Extrait de page
>>>>>

Consultation du public : les dés ne sont-ils pas pipés ?


Consultation publique de l'Aquaculture Stewardship Council (ASC) sur l’alimentation aquacole durable

Les citoyens sont régulièrement amenés à donner leur avis sur des sujets les plus divers lors de consultations "internet" ouvertes à tout le monde... Des consultations organisées par la puissance publique ou par des organisations privées telles que des ONGE... Croissance bleue, éolien offshore, gouvernance des océans, gestion des pêcheries et aquaculture durable sont des thématiques qui font de plus en plus souvent l’objet de ce type de consultation publique...

L’objectif des consultations du public serait de « recourir, préalablement à l’adoption d’un acte réglementaire, à la consultation sur Internet des personnes... » afin de mieux orienter des décisions après avoir recueilli les différents points de vue des particuliers, associations, entreprises...

Derrière une façade démocratique, les règles qui régissent ces consultations, sont-elles objectives ? Les citoyens ont-ils tous les éléments en main pour répondre en toute objectivité et dans l’intérêt général ? Les dés ne seraient-ils pas pipés ?

Réponses en prenant deux consultations en cours :

Les manœuvres informationnelles sur la gouvernance des océans



La Commission européenne a lancé le 4 juin dernier une consultation publique sur la gouvernance des océans ouverte jusqu’au 15 septembre 2015. Cette démarche couvre les dernières avancées sur la question du Blue Charity Business ainsi que sur la question de la financiarisation et de la privatisation des océans. Le cadre/justificatif immédiat concerne la problématique de la Haute Mer, mais le débat peut être élargi éventuellement à un champ de réflexion plus large. A Bruxelles, les lobbyistes des trusts caritatifs nord-américains sont notamment à la manœuvre pour conforter leur place comme ‘influenceur’ non désintéressé de la gouvernance des océans.

Une telle consultation mérite une réponse des opérateurs historiques qui vivent ou agissent sur les océans.

L’expert français Yan Giron nous alerte aussi sur le fait qu’il se profile une manœuvre internationale visant à limiter la réalisation des opérations/spéculations financières sous couvert de rémunération des services éco systémiques des océans. En effet, parmi les menaces identifiées, la question de la privatisation des espaces maritimes n’est pas dissociable d’un risque de privatisation des droits de pêche. Et ce dernier point pourrait bien prendre une importance inattendue dans l’avenir (dans le calcul de valeurs de droit d’accès à l’espace ou aux ressources maritimes par exemple). Des organismes bancaires et de la haute finance “déterritorialisée” suivent de très près ce sujet, souvent en partenariat avec les trusts caritatifs américains. Cela pourrait se traduire par exemple par la création de mécanisme de type REDD+ (prévus pour les forêts et les compensations carbones), appliqués aux océans.

<<<<<

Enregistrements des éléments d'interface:
>>>>>

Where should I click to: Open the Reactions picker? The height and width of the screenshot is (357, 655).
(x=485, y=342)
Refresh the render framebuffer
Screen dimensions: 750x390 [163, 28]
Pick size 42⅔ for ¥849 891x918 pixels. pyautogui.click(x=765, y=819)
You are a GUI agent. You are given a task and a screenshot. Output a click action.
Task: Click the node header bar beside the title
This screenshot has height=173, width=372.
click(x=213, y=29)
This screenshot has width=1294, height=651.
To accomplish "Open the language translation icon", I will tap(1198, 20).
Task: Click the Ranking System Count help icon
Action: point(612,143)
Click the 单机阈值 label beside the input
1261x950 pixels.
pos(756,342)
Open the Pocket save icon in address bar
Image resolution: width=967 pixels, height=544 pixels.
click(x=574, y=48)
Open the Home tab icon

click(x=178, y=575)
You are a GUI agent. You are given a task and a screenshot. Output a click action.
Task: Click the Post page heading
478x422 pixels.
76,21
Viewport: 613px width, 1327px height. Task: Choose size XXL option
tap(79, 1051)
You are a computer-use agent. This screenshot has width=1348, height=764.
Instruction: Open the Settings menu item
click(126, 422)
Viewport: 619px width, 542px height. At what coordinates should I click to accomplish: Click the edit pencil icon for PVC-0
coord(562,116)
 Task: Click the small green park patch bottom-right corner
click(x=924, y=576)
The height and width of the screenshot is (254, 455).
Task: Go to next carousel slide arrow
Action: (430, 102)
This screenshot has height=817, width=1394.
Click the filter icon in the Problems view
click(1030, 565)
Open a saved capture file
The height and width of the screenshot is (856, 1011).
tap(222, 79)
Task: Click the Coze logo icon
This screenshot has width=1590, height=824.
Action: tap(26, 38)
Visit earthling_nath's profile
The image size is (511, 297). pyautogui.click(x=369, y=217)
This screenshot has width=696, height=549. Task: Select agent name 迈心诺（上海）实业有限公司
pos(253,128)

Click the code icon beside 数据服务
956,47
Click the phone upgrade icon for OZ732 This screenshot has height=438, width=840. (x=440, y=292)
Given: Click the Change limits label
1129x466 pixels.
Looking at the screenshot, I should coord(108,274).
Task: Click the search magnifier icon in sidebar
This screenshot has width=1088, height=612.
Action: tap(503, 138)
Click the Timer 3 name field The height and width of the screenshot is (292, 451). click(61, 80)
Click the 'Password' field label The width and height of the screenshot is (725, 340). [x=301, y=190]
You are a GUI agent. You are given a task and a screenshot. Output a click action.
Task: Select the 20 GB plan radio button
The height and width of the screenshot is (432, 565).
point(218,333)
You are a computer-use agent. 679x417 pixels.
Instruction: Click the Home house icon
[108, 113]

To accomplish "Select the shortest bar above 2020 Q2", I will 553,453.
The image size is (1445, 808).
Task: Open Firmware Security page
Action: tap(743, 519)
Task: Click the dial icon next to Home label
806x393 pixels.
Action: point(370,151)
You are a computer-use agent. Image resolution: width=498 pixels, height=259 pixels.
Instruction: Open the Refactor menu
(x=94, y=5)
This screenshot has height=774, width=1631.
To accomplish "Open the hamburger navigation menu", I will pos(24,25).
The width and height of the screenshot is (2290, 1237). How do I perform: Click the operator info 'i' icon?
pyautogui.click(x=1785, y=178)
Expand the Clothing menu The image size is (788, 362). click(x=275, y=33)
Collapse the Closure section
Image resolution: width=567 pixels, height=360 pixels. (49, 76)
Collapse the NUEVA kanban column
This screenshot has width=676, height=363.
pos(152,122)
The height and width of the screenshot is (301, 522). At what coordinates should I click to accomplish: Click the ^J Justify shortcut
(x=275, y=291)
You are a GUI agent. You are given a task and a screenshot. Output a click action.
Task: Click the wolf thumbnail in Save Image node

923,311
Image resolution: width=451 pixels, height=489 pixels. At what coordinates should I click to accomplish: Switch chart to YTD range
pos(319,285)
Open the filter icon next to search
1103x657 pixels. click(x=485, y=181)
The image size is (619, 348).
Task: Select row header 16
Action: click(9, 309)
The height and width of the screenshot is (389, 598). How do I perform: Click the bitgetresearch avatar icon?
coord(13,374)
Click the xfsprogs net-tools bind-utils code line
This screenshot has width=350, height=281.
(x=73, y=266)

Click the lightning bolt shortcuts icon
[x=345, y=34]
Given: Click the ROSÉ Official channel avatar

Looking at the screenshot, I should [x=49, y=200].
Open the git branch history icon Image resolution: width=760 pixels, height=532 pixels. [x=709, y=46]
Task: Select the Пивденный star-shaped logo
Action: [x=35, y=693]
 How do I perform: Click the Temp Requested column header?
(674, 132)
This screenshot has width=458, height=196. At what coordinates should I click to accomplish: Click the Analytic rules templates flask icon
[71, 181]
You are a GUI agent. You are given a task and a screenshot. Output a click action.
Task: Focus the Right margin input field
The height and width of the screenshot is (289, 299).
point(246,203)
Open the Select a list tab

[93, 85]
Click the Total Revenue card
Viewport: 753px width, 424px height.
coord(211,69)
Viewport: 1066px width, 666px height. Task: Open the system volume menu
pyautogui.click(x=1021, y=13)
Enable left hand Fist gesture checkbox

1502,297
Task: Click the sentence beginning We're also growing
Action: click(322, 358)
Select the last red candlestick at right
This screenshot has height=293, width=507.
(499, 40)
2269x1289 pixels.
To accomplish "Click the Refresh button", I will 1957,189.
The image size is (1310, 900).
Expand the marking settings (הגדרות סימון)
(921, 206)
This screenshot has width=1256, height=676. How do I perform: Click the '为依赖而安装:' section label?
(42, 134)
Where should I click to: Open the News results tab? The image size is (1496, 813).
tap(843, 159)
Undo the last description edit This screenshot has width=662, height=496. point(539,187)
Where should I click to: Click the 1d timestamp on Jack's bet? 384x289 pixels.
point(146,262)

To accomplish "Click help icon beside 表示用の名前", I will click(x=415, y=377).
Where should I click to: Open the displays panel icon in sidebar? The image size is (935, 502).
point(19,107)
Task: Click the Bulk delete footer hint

<<<<<

Consignes
A) D'après l'extrait de page, jusqu'à quand la consultation publique de la Commission européenne sur la gouvernance des océans reste-t-elle ouverte ?
B) Recopiez les enregistrements tels quels. Commencez à leur toute première ligne et arrêtez-vous après la ligne qui contient « tap(222, 79) ».

Les solutions
A) Jusqu'au 15 septembre 2015.

B)
Where should I click to: Open the Reactions picker? The height and width of the screenshot is (357, 655).
(x=485, y=342)
Refresh the render framebuffer
Screen dimensions: 750x390 [163, 28]
Pick size 42⅔ for ¥849 891x918 pixels. pyautogui.click(x=765, y=819)
You are a GUI agent. You are given a task and a screenshot. Output a click action.
Task: Click the node header bar beside the title
This screenshot has height=173, width=372.
click(x=213, y=29)
This screenshot has width=1294, height=651.
To accomplish "Open the language translation icon", I will tap(1198, 20).
Task: Click the Ranking System Count help icon
Action: point(612,143)
Click the 单机阈值 label beside the input
1261x950 pixels.
pos(756,342)
Open the Pocket save icon in address bar
Image resolution: width=967 pixels, height=544 pixels.
click(x=574, y=48)
Open the Home tab icon

click(x=178, y=575)
You are a GUI agent. You are given a task and a screenshot. Output a click action.
Task: Click the Post page heading
478x422 pixels.
76,21
Viewport: 613px width, 1327px height. Task: Choose size XXL option
tap(79, 1051)
You are a computer-use agent. This screenshot has width=1348, height=764.
Instruction: Open the Settings menu item
click(126, 422)
Viewport: 619px width, 542px height. At what coordinates should I click to accomplish: Click the edit pencil icon for PVC-0
coord(562,116)
 Task: Click the small green park patch bottom-right corner
click(x=924, y=576)
The height and width of the screenshot is (254, 455).
Task: Go to next carousel slide arrow
Action: (430, 102)
This screenshot has height=817, width=1394.
Click the filter icon in the Problems view
click(1030, 565)
Open a saved capture file
The height and width of the screenshot is (856, 1011).
tap(222, 79)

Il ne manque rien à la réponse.